Start of Block

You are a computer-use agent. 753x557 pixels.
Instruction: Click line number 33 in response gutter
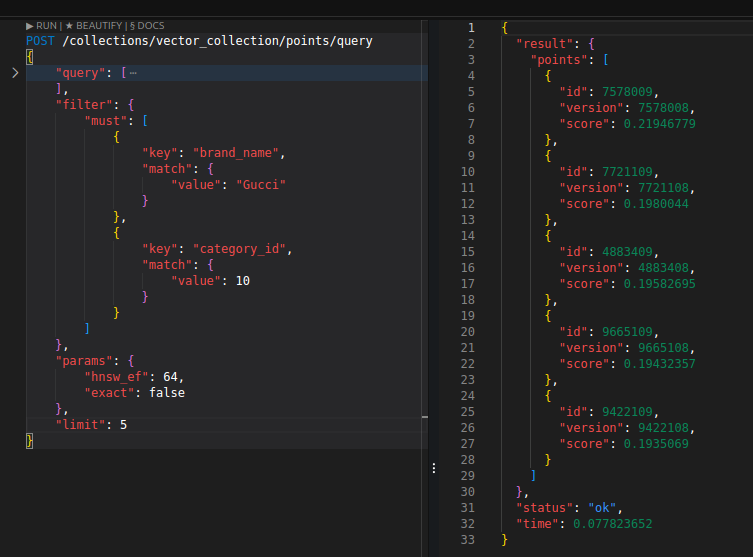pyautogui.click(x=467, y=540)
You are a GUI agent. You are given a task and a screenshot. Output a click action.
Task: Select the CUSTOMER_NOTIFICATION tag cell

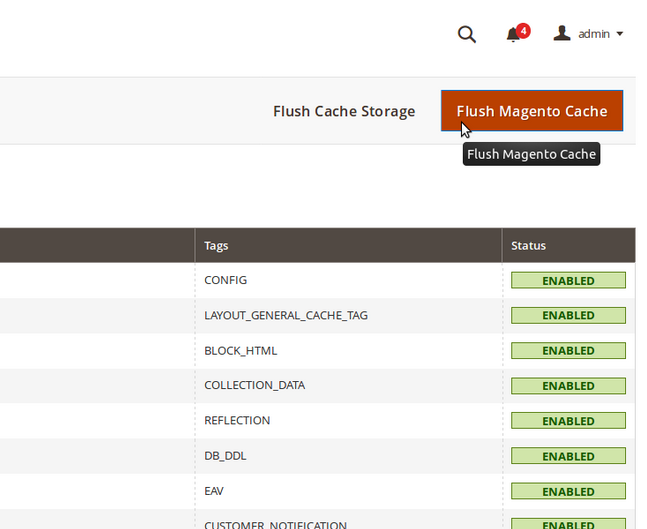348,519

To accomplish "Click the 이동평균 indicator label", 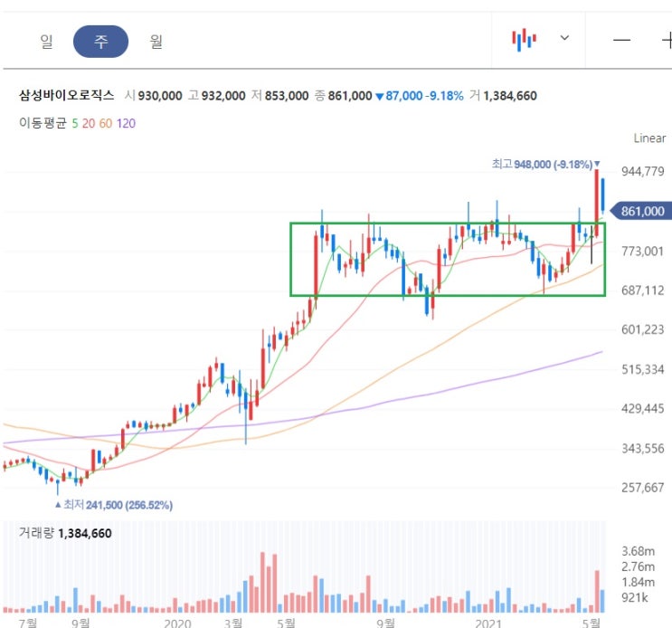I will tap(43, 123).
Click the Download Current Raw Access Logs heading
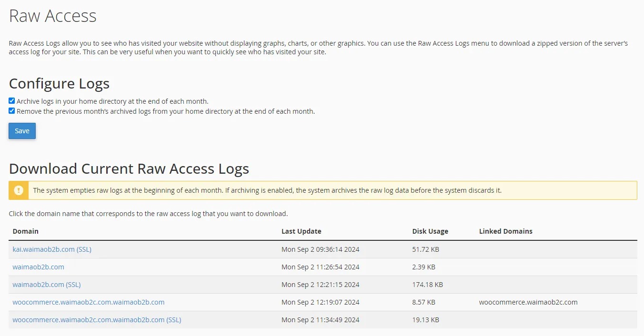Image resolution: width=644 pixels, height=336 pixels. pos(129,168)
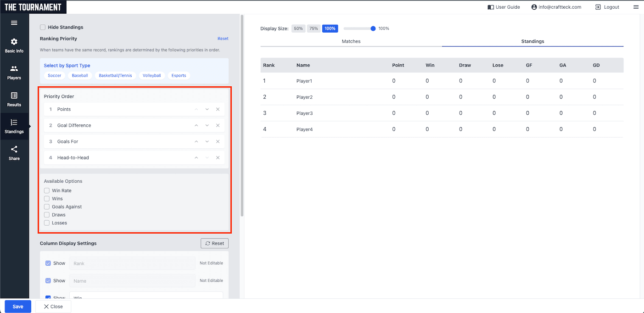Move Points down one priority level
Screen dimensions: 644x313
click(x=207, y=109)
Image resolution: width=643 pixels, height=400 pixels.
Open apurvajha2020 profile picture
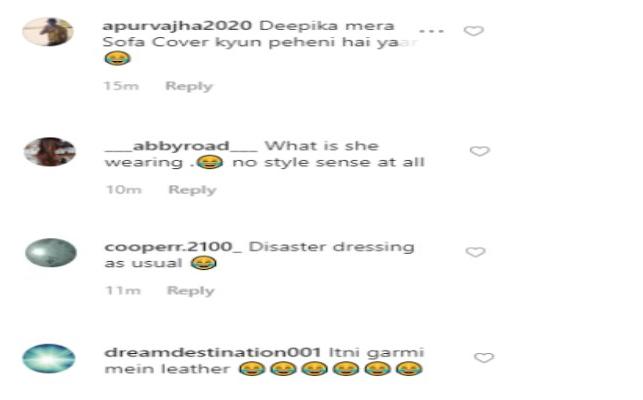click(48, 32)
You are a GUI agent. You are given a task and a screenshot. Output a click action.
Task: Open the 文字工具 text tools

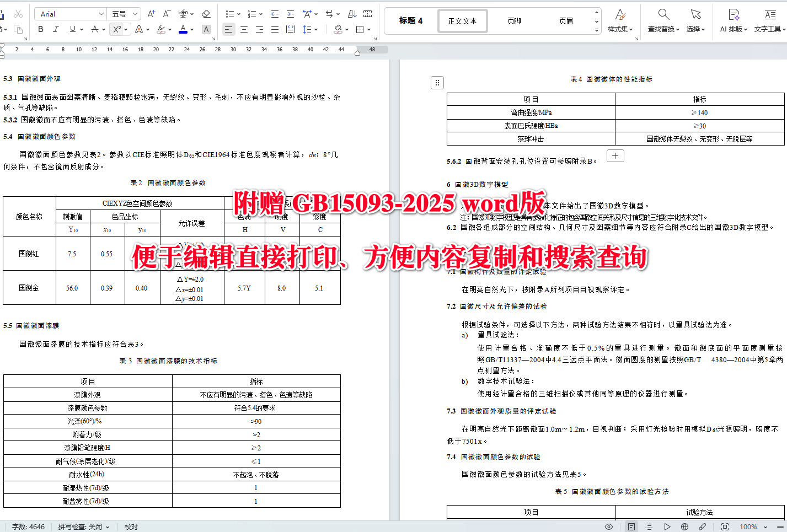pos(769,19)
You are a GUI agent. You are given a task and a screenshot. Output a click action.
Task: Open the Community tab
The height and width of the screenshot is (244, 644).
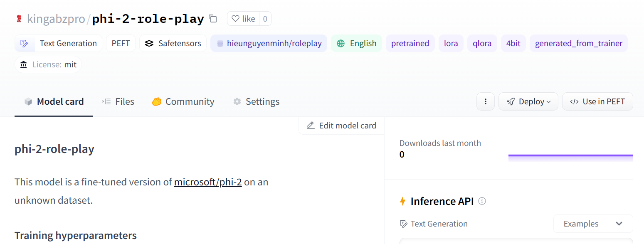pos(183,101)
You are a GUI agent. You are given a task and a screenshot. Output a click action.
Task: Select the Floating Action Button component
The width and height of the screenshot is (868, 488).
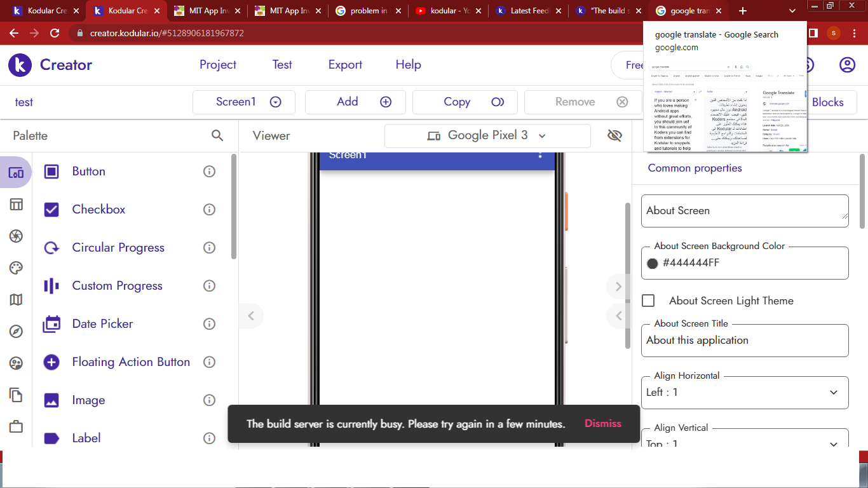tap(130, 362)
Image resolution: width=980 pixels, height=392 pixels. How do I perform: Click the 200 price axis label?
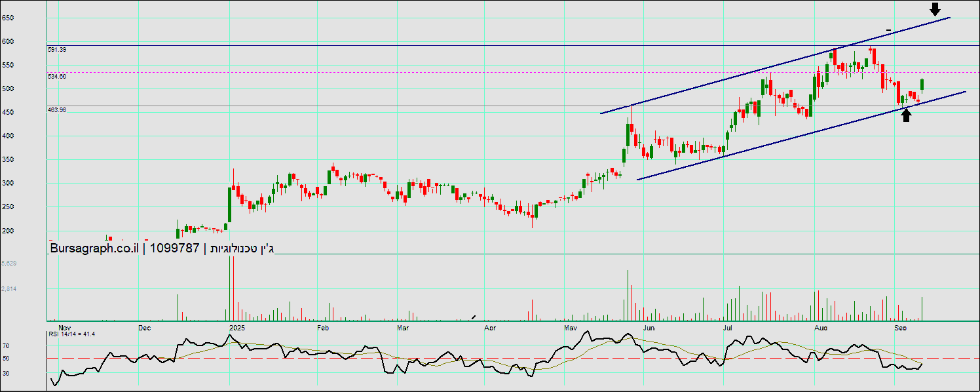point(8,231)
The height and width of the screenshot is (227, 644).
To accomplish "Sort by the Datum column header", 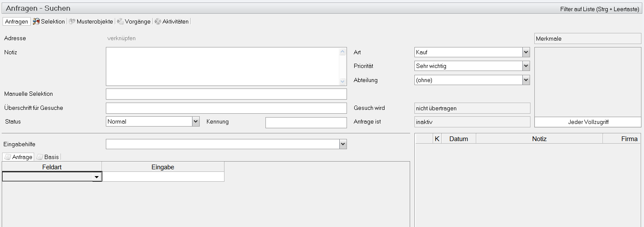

End of Block

_Exercise objective_.
Your reply should hold only the lines from the one that contains "The height and width of the screenshot is (244, 644)." through the last line of the records above, exact and complete, and no pictures.

_Response to this exercise_.
The height and width of the screenshot is (244, 644).
pos(183,101)
You are a GUI agent. You are given a task and a screenshot. Output a click action.
Task: Select the Floating Action Button component
The width and height of the screenshot is (868, 488).
tap(130, 362)
Image resolution: width=980 pixels, height=392 pixels. How do I perform: Click the 200 price axis label?
point(8,231)
The height and width of the screenshot is (227, 644).
To accomplish "Sort by the Datum column header", 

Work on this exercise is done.